Physics 11 – By using the LOL diagrams, students do not need to conjure up the Work-Energy Theorem. Instead, students can use first principles: by analyzing the LOL diagram and coming up with the conservation of energy equation, students can solve for any unknown. The work-energy theorem, while concise, is one extra level of abstraction that probably isn’t needed at this point. What is more important: that a student can plug numbers into the right formula or figure out what is happening with energy in the system? These aren’t mutually exclusive, but abstractions can lead to answers with understanding. This is seen all the time in math, physics, programming, etc.
For problem solving, each step is simple and achievable but these are multi-step questions. They can be difficult for students while they learn to assimilate several ideas at the same time.
Physics 11 – Working on Work was the topic for the day. We had discussed in class how working is the idea of transferring energy into a system. As well, I had introduced the idea that energy is the area under a Force-displacement graph.
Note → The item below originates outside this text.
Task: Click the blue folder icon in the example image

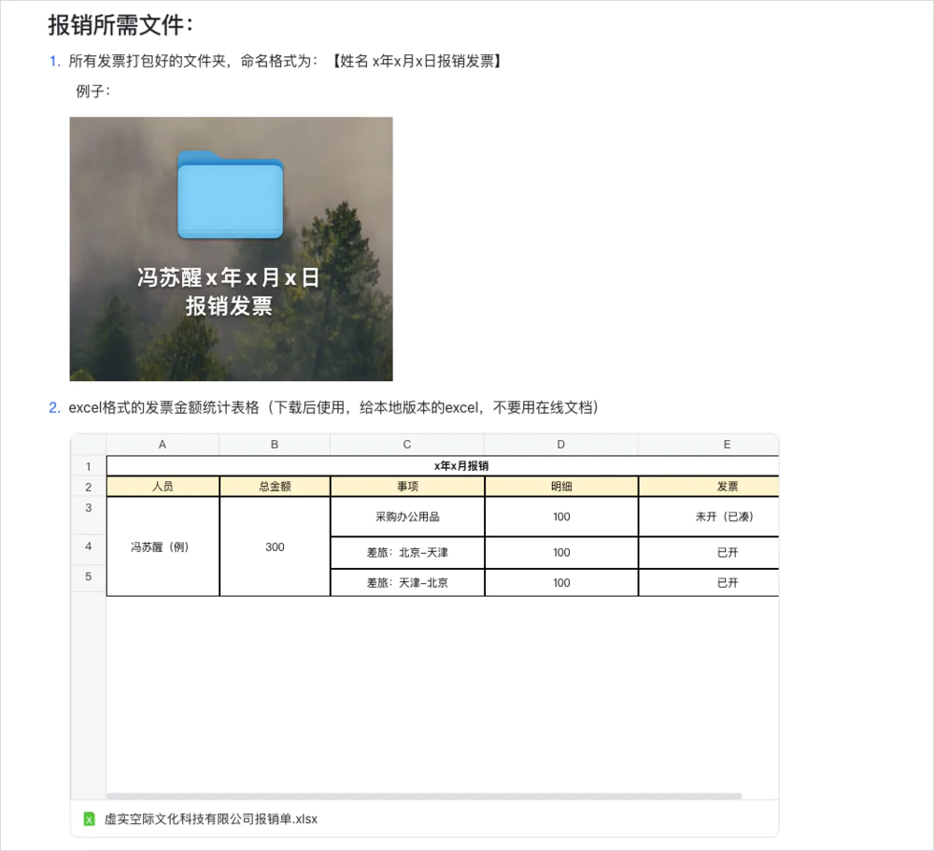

From this, it was relatively easy for the students to grasp that W=Fd.
The formula itself is easy to grapple with. However, the nuances need clarification. So went through 4 examples to illustrate 4 main points:
- Work is calculated from applied forces, not a net force
- Something has to move in order for there to be work. I briefly explained that even a transfer of heat is a type of work, where the “thing” that moves are all of the particles (as per the Kinetic Molecular Theory).
- We only need to consider the component of the force that is in the same direction as the movement
- Work, while being a scalar, can be represented as a negative quantity which refers to a transfer of energy out of a system.
After going through the examples, the class then did some Peer Instruction with Plicker cards. One class went from 50% correct to 98% correct. The second class improved but still need an intervention – it went from 40% correct to about 60% correct.
I won’t use this question again, though. There is in fact a small bit of horizontal force acting on the mass equal to the force of friction between the mass and the hand. If μ = 0.1, then Ffr = 0.2 N, and the work done would be 0.4 J. Only a few students asked about this, so I guess for one more year I avoided confusing too many people.